Ask HN: What does $2000 in Web design/development buy you these days? - wanderboy
I have a couple of features that I'm interested in adding to my Web application, and I've also re-designed a few page elements. If I had $10,000 lying around I'd walk up to the office of my local Web development agency, but alas that is not the case - I'm a college student, and I'm broke.<p>Provided that I provide very detailed spec documents and mock-ups, is it realistic to expect that a custom search feature, social networking/profile features, and a few static pages will cost me more than $2000?<p>I know most designers/developers charge $60+ hourly, so my question is really, "How long does it take to implement these features?"
======
burriko
'custom search feature, social networking/profile features'. These terms are
so broad in their scope that it's really not possible for anyone here to
estimate with any accuracy the time/cost it would take to implement them.

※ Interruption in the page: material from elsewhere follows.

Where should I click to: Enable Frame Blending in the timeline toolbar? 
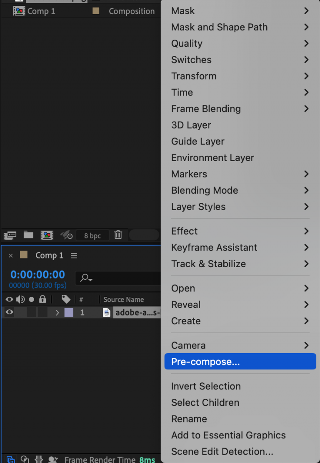tap(25, 459)
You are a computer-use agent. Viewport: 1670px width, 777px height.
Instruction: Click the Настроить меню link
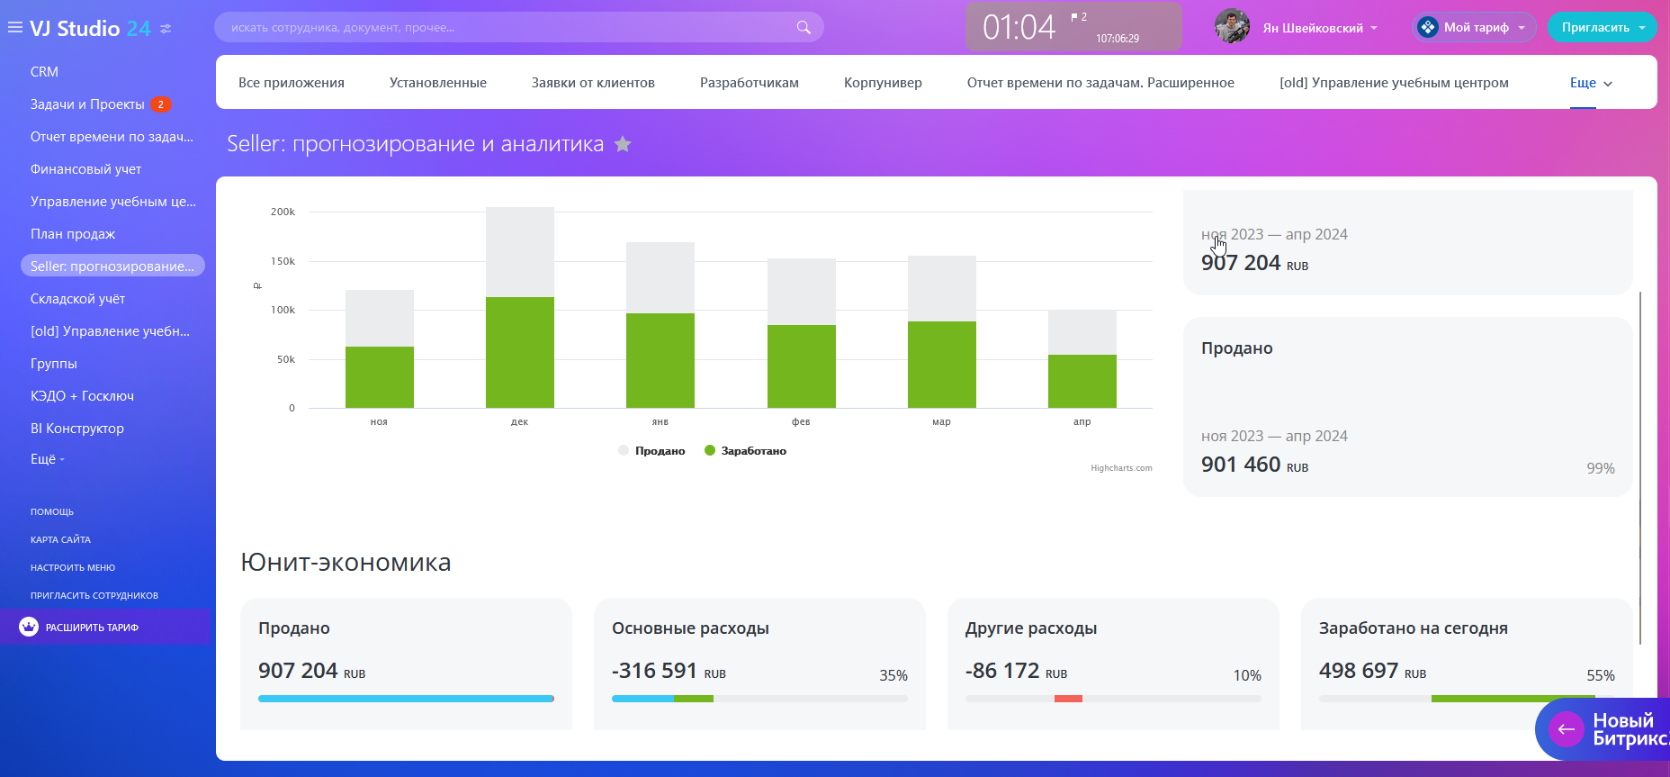coord(73,567)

If you actually do have a detailed spec then I'd recommend that you simply
approach a web dev shop/freelancer and see what they say. Explaining the
details of what you require is the only way that you're going to get an
accurate answer. You may even want to tell them what your budget is up front
so that they can be realistic and let you know what's possible for that money.
We've all dealt with clients that have very tight budgets, so it's certainly
not an unusual request.

------
callmeed
I can't really speak to design (we do that in-house), but most of the
good/keeper Rails developers that I've used in the last year have been in the
$100-150/hour range. So, for $2K that gets you 13 to 20 hours of development.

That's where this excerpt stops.